INDONESIAUPDATE.ID – Direktur Jenderal Penyelenggaraan Ibadah Haji dan Umrah (PHU) Kemenag, Hilman Latief mengatakan dunia perhajian saat ini bukan sekadar elemen proses rangkaian ibadah semata.
Banyak elemen pendukung dalam dunia perhajian, salah satunya keberlangsungan perekonomian dan pembiayaan pelayanan Jemaah Haji. Semua prosesi haji selama ini telah di-supply oleh banyak negara, khususnya pada sektor konsumsi untuk Jemaah Haji Indonesia.
Hal ini disampaikan Hilman Latief dalam kegiatan Pengembangan Haji Umrah dan Ziswaf sebagai Potensi Bisnis yang Berkelanjutan Perbankan Syariah di Jakarta. Tampak hadir Internal Trainer Banking and Finance Development Center Ajar S. Broto dan 32 perwakilan cabang Bank Penerima Setoran (BPS) di seluruh Indonesia.
“Sustainable finance dan keberlangsungan ekonomi ini perlu kita pertimbangkan secara transparan dan terbuka. Sekitar 65-70 triliun kita keluarkan per tahun untuk penyelenggaraan haji dan umrah jemaah kita. Bagaimana dampaknya untuk Indonesia? Bagaimana sudut ekosistem transaksi dan perekonomiannya?,” ujar Hilman Latief, Rabu (18/10/2023).
Ia menjelaskan pada tahun 2023, dari sektor konsumsi Indonesia belum bisa memenuhi permintaan bahan makanan untuk jemaah termasuk 25.000.000 porsi makanan yang disediakan untuk Jemaah Haji.
“Bukan negara yang tidak ingin memberdayakan UMKM dan supplier, tetapi persediaan stok kita yang masih belum memenuhi angka 30 persen dari total kebutuhan,” ujar Guru Besar Universitas Muhammadiyah ini.

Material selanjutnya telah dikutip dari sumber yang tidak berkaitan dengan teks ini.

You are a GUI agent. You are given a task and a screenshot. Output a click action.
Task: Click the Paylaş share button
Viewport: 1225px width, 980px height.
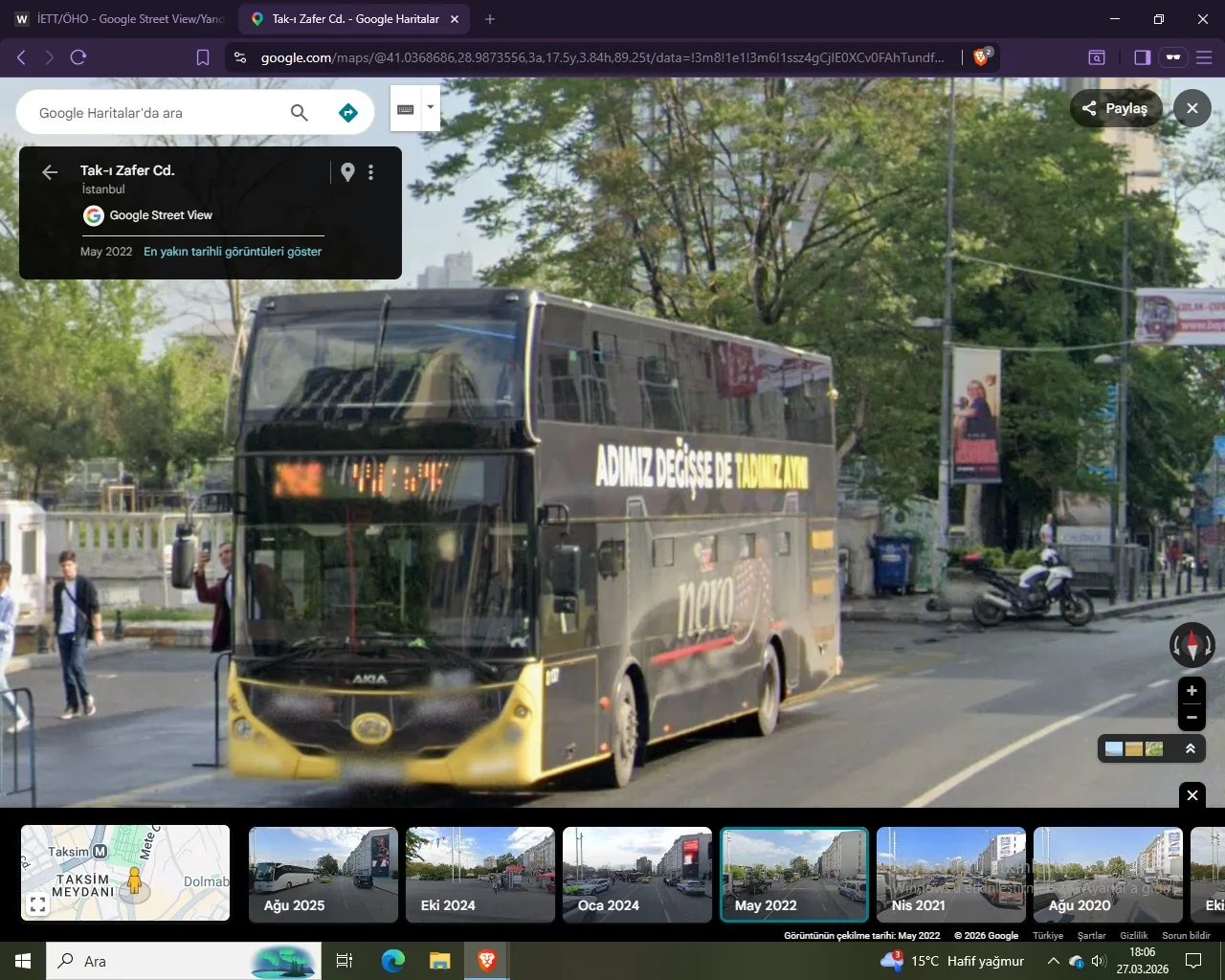coord(1115,108)
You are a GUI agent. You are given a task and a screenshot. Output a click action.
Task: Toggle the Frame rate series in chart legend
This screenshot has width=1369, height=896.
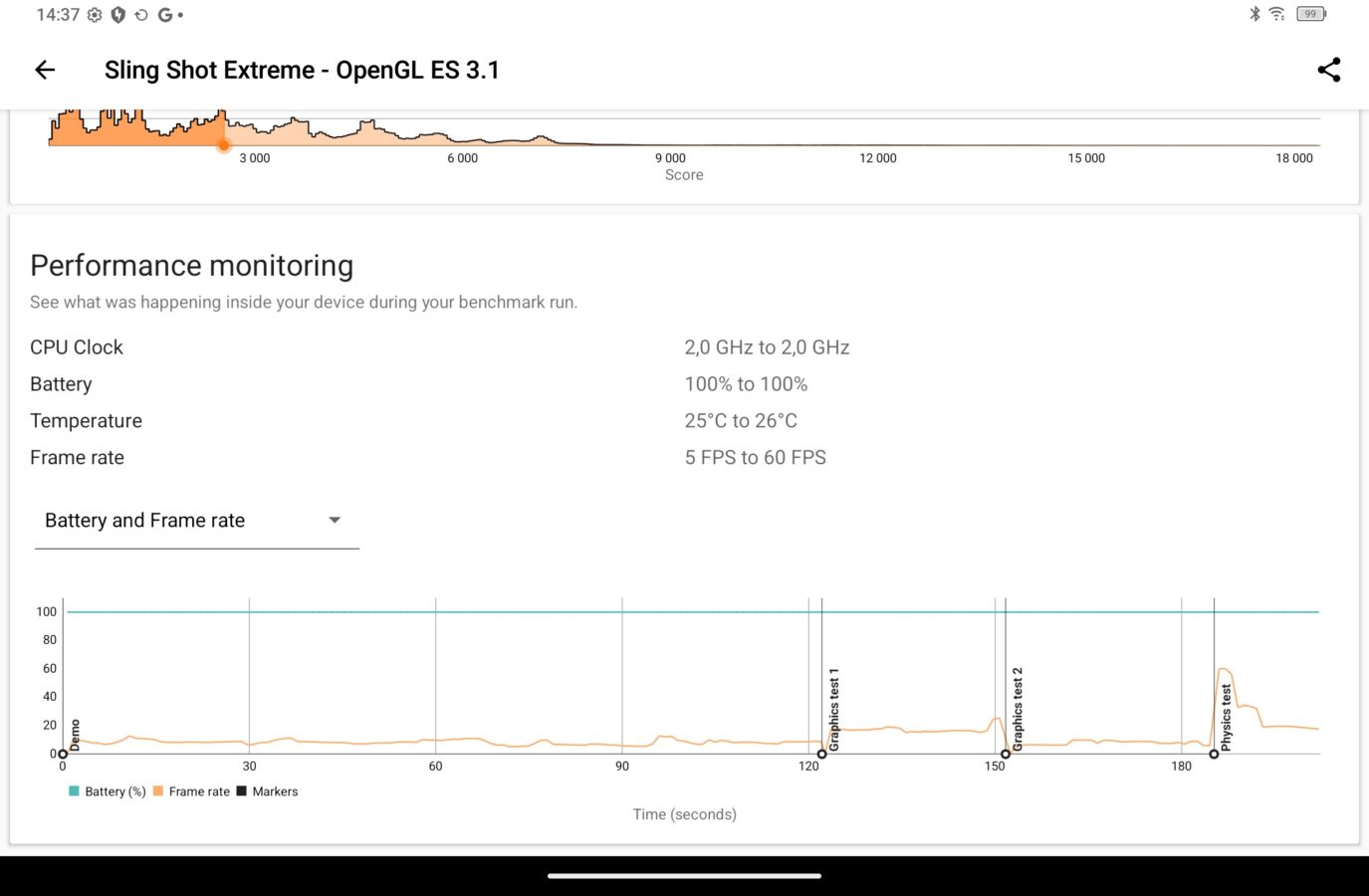[x=191, y=791]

Hilman memaparkan, haji bukan sebatas ibadah spiritual semata, namun juga manfaat yang dihadirkan untuk sekitar, baik dari sisi sosial, ukhuwah Islamiyah, dan perekonomian jual beli.
“Ini sektor yang selalu luput dan terabaikan dari kita. Potensi kita besar, tapi ternyata suplai kita belum memenuhi standar total dalam proses eksekusinya,” tandas Hilman.
Hilman menyebutkan 4 triliun yang dikeluarkan untuk layanan konsumsi jemaah. Dengan total bahan yang dibutuhkan seperti beras 1.822 ton, daging 521, ikan 791 ton, ayam 710 ton, telur 202 ton.
“Semua bahan tersebut masih kita impor dari negara luar. Di antaranya dari Thailand, Vietnam, Brazil, India, Afrika, dan Amerika Latin. Lalu Indonesia dapat apa dari sektor ekonomi ini? Apakah kita akan diam saja?,” tegas Hilman.
Ia menambahkan, haji tidak sesimpel itu. Walaupun dilihat mudah secara kasat mata, ternyata banyak hal kompleks yang perlu dibahas secara intens. Bukan sebatas kerja sama dengan stakeholder terkait semata.
“Kita sedang berkoordinasi dengan Kementerian Perdagangan dan Kementerian Pertanian demi memajukan suplai ekspor bahan makanan ke Arab Saudi. Sektor perekonomian yang melibatkan hukum haji, proses DAM misalnya. Ini masih menjadi tantangan buat kita,” kata Hilman.
Misalnya lanjut Hilman, proses transaksi dan supplier 221.000 domba/kambing dari Afrika perlu dilakukan standarisasi.
“Di sisi lain jemaah menyaksikan proses pemotongan DAM. Tapi, siapa yang menjaga akuntabilitasnya? Pengelolaannya setelah itu bagaimana? Kita sedang mendiskusikan hal itu. Hal yang luput dari penjagaan kita tahun ini, insya Allah akan kita upgrade semuanya di tahun depan,” tandas Hilman.
Haji dan segala elemennya akan menjadi fokus utama bagi berbagai stakeholder. Hilman juga meminta kepada pihak terkait, termasuk Bank Penerima Setoran (BPS) untuk lebih memperhatikan karakteristik jemaah. Khususnya BPS yang berlokasi di masing-masing daerah karena proses persiapan sedang berlangsung.
“Tahun ini, Direktorat Jenderal Penyelenggaraan Haji dan Umrah akan lebih intens dalam membuat kebijakan terbaru, khususnya dalam sektor perekonomian dan pengawasannya,” tutupnya.